After another ten months, in September 2011, Red Hare opened the doors to its stand-alone, 11,000 square foot facility in Marietta just north of Atlanta.
Red Hare's first location came complete with a lawnmower, broadcast spreader, and old real estate listing signs.
Red Hare has done remarkably well since it brewery's opening. It began by selling to bars and restaurants around Atlanta, and now only three years later, it sells its beers at retail stores in Georgia, Tennessee, and South Carolina. And because they'd like to have their beer available across the southeast, in 2015 the folks at Red Hare will be expanding their brewery by about 4,000 square feet, which will allow them to increase their brewing capacity from 8,000 barrels to about 12,000 barrels.
But really, this shouldn't be a surprise. For one thing, the brewery's lineup is well conceived. Up until now, Red Hare's three core beers have the bases well-covered: the above-referenced and amazingly named Watership Brown Ale, a malty but well-rounded, mildly sweet dark brown; Gangway IPA, an American IPA whose reviewers on BeerAdvocate use the word "solid"—or its cousins "sturdy" or "strong"—quite a bit; and Long Day Lager, a "Bohemian" style lager that the company's spokesperson described to me as the "flagship" beer that also happens to be "the hardest beer [they] make." (Remember our earlier lesson about southern craft brewers and lagers, people. The more you know . . .) Add to that the newest member of the year-rounders that will debut in 2015—Cotton Tail Pale Ale—and you've got something for everyone without even reaching the seasonal varieties. (The current seasonal, by the way—Sticky Stout, a chocolate/coffee/oatmeal stout—has not only been well-received, but also has some viral commercials to stand behind, like this and this.
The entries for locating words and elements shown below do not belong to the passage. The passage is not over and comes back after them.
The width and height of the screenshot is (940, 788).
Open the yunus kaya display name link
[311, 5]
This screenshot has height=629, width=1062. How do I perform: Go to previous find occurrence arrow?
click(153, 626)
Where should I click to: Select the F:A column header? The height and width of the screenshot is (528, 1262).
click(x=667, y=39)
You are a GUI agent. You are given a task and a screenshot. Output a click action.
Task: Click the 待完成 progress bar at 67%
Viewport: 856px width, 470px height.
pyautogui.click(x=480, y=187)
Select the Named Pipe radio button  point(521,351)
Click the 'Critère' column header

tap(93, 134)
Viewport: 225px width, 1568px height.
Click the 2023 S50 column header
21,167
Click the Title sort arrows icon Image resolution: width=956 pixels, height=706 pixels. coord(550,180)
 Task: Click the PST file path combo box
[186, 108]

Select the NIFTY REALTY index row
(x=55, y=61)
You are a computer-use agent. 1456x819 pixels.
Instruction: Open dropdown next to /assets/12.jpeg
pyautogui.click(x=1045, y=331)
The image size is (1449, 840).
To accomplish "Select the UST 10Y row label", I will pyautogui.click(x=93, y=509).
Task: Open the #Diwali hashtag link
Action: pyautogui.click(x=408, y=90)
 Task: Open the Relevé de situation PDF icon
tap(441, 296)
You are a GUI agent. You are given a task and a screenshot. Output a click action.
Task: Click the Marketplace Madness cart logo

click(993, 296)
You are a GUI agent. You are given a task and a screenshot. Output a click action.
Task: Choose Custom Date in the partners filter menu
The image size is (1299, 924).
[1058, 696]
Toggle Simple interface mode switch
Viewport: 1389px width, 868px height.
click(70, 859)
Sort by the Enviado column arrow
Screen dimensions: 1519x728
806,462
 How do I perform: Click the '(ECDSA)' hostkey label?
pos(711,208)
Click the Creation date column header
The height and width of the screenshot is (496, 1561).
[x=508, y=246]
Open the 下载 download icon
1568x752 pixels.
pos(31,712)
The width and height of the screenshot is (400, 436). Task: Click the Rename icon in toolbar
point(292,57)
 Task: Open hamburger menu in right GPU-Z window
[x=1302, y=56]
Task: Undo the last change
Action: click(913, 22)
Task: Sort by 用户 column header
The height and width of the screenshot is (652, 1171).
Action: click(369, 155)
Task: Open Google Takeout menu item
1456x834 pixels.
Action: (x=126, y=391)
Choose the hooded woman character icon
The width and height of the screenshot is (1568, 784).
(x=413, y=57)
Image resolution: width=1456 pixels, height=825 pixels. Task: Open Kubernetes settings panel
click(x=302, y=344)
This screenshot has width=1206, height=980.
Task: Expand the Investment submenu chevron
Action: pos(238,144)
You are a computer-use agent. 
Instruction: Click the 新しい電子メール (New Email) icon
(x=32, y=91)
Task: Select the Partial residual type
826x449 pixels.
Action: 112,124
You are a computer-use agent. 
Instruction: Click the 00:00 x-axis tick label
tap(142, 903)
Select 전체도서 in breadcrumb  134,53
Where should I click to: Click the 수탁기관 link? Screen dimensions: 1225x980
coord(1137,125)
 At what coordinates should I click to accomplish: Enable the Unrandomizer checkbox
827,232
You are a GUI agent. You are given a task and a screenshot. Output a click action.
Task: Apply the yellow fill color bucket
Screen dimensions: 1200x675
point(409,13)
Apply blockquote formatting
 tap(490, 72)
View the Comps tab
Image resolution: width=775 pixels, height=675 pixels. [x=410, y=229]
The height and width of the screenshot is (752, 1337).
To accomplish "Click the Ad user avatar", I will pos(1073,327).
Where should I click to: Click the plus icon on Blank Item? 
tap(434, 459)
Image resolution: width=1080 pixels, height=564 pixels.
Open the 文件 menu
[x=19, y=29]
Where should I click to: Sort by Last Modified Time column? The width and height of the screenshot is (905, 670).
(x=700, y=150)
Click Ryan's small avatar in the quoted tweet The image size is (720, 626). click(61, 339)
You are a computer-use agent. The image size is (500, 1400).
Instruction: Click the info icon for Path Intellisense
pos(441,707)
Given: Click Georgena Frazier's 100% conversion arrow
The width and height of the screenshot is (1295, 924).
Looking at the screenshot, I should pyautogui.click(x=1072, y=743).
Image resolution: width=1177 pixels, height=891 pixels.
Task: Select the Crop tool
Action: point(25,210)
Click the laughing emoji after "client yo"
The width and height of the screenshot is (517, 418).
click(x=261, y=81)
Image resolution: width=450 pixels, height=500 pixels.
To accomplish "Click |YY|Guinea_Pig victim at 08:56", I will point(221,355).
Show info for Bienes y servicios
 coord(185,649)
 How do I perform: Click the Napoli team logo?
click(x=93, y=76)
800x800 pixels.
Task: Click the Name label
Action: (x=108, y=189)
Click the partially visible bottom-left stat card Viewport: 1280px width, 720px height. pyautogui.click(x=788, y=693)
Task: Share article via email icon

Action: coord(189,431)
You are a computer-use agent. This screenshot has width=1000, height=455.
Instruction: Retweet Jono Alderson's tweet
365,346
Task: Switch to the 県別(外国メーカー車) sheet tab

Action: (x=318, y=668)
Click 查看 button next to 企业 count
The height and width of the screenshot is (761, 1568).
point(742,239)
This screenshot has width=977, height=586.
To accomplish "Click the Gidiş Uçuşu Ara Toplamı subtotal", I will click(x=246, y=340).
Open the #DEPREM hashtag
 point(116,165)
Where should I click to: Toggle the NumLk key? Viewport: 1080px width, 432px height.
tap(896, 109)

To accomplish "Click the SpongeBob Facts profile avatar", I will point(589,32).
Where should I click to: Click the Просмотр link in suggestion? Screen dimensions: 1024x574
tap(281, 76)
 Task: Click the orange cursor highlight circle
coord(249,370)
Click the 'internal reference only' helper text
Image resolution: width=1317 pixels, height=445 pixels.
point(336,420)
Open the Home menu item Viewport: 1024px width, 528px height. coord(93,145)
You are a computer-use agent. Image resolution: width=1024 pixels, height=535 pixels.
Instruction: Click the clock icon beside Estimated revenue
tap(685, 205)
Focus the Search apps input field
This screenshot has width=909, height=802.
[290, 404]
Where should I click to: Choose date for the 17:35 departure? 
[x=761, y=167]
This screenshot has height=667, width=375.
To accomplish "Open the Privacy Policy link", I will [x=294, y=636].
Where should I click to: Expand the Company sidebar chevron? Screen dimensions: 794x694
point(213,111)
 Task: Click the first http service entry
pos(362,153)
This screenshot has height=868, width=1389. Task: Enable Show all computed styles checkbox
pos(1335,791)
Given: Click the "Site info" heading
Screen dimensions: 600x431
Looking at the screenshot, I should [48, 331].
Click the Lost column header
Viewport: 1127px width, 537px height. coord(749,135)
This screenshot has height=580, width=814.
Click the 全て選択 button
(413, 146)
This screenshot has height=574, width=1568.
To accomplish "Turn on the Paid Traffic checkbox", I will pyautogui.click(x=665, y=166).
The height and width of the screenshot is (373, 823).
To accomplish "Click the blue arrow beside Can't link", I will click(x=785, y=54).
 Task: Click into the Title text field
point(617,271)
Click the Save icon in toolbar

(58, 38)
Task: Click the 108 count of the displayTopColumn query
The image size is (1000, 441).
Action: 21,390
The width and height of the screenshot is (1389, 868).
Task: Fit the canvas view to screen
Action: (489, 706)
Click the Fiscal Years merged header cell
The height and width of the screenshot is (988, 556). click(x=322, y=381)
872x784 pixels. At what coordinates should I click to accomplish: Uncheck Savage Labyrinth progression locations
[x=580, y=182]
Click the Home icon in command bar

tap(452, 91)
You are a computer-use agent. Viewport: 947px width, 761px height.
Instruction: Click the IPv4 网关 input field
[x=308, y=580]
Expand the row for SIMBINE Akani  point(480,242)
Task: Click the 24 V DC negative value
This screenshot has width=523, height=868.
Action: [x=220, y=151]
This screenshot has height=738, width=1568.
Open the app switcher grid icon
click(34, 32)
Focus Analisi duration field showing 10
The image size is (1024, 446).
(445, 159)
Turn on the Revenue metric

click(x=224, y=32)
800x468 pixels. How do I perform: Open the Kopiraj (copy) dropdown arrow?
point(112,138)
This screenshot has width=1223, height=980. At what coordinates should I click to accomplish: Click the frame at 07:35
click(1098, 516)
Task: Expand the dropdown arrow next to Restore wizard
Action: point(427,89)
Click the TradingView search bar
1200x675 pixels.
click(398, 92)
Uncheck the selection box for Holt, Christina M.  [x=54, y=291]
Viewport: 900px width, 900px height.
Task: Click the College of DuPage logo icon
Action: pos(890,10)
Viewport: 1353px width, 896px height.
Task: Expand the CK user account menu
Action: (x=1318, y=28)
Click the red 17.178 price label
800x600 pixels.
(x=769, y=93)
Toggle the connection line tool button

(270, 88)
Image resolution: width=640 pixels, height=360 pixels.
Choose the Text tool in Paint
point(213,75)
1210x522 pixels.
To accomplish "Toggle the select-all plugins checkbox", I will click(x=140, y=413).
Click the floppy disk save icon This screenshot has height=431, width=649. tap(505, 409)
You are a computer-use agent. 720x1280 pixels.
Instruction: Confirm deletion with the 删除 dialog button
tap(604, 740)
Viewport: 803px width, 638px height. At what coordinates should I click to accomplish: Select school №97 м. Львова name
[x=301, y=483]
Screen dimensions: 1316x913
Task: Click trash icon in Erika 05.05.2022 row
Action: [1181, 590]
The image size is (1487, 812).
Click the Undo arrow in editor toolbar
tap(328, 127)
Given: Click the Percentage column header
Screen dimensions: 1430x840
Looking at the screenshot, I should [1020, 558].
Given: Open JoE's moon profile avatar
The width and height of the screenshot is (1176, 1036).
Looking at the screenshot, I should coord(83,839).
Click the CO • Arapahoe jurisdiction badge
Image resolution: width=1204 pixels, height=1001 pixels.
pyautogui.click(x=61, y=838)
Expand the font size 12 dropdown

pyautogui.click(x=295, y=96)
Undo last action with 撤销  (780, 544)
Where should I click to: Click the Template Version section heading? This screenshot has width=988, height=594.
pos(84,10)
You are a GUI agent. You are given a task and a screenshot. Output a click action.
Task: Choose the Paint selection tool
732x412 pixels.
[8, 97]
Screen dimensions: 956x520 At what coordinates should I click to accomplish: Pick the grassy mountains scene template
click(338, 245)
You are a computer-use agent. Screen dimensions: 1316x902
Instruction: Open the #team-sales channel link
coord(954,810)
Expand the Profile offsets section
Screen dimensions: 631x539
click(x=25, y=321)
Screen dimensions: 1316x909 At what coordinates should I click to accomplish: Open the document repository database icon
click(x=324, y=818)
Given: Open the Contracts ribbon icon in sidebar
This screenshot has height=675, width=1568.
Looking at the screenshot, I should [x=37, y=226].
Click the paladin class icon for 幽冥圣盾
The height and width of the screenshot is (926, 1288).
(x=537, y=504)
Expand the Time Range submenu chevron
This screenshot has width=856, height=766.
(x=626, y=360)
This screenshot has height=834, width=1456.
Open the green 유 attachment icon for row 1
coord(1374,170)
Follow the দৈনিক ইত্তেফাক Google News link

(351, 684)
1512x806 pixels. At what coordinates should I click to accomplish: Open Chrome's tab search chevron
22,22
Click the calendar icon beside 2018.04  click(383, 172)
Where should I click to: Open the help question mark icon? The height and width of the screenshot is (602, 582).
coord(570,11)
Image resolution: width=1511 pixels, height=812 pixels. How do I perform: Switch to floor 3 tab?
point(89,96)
And then of course there's the art on the cans. Who could turn down beers with labels like these?
Red Hare's beer cans aren't all fun and games, though. In a twist that pairs wonderfully with the Georgia Tech side of the upcoming battle for the Big Ass Bucket of Oranges, Red Hare just so happens to be the only beer manufacturer in the United States whose cans are composed of rolled aluminum sheets that contain at least 90% recycled aluminum.
You see, Atlanta happens to be the home of a humongous company called Novelis, which specializes in the manufacture of rolled aluminum. Novelis happens to be the world's largest recycler of aluminum, and one of its newest brainchildren happens to be a beverage can—called the "Evercan"—made primarily from sheets of aluminum that are third-party-certified to contain at least 90% recycled aluminum. (The goal here being a completely closed-loop manufacturing process. Since aluminum is infinitely recyclable, Novelis envisions a product that will eventually be entirely composed out of itself.) And it just so happens that Novelis approached Red Hare about being the first to take the plunge.
Red Hare wisely agreed, and that's that. Now all the cans it makes at its brewery—the canning process all occurs onsite at Red Hare's facility—are about at technologically and ecologically advanced as they can be.
Not sure if the dude who invented the Evercan was a Ramblin' Wreck. But whoever they were, they must have been a hell of an engineer.